Speaking at the opioid awareness event is Joe Kane, a 2005 graduate of Penn State University with a degree in psychology and the clinical administrator at Clearbrook Manor, a chemical dependency treatment facility in Wilkes-Barre, Pa.

Joe Kane


Joe Kane

A 2005 graduate of Penn State University with a degree in psychology, Kane is the clinical administrator at Clearbrook Manor, a chemical dependency treatment facility in Wilkes-Barre, Pa.

“What do you see when you picture an addict? Most people don’t see me. I was an overachiever. I graduated in the top 20 of my class and had a scholarship to a well-known private college. My parents were great. My mom thought I could do no wrong while Dad was a hard-working former Marine. I intellectualized my addictions. At 15 years old I tried OxyContin. I can remember every detail of that moment. When I got older, my dad gave me an option: Get help or get out. I left. That day I took my brother’s Social Security card and got a license issued to me that said I was 21 years old.
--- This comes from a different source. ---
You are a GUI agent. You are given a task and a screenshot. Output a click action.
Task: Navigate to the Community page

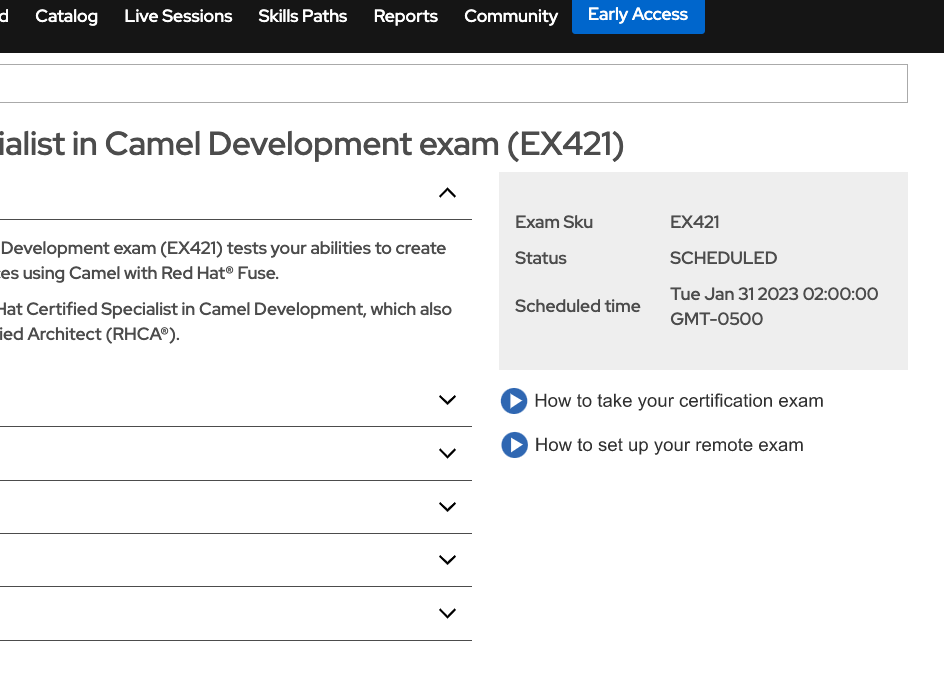pos(510,16)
I started selling drugs in college. One night at a party at my place, two men came in to rob me. I had a .45 to my chest over a $50 bag of weed. While they went to jail, I didn’t. I thought that incident would scare me, help me grow out of it … I fell back in quickly.
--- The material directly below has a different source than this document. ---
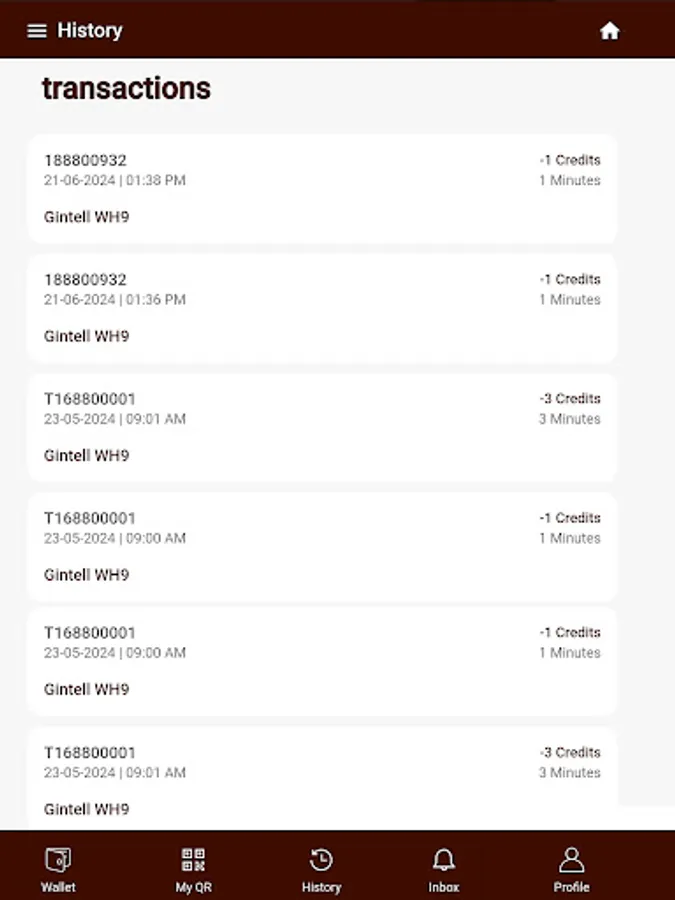Open the last transaction showing 3 Minutes duration

322,779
“I went to treatment. After nine days, I was being moved into a halfway house. I started using again soon after. The second time I began treatment, I was brought in but not convinced I’d comply. I was placed on a maintenance program. Two days later I was shooting heroin. Soon I was at my mom’s house. I asked for a few dollars to fill my gas tank. She offered to take my car to the station. I gave her the classic addict response, ‘What could I do with $20? You don’t trust me.’ It escalated from there until my mother cried. She then said, ‘If you die from this disease, I will get through it.’ I left her house and got high. Later that night when the buzz wore off, I cried alone on my couch. It’s hard to realize that your own mother has gone through the mental process of burying you.
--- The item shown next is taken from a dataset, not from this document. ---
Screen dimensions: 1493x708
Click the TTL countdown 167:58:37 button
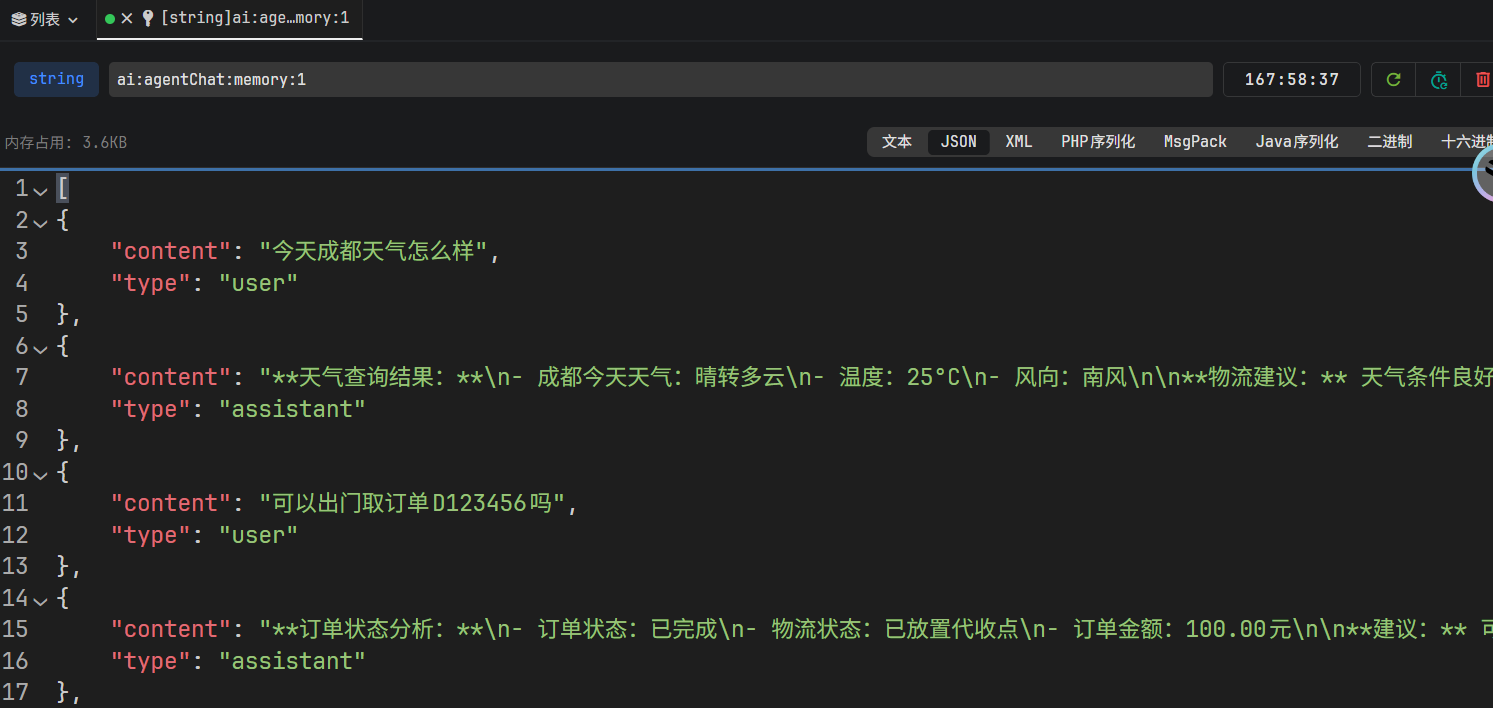click(1291, 79)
“On that day, I was 115 pounds and wanted to die. But I am here now. I am not here because of anything I did. I’m here because of people loving me when I hated myself, because of people being brave enough to tell the truth, because of others showing me how to act. Recovery for me starts every day at 7 a.m. when I walk into an AA meeting.

“Others aren’t so lucky. There is a bulletin board at work filled with obituaries. Fathers gone. Children gone. Did they die in vain? That depends on how society views us and works to find a real solution.”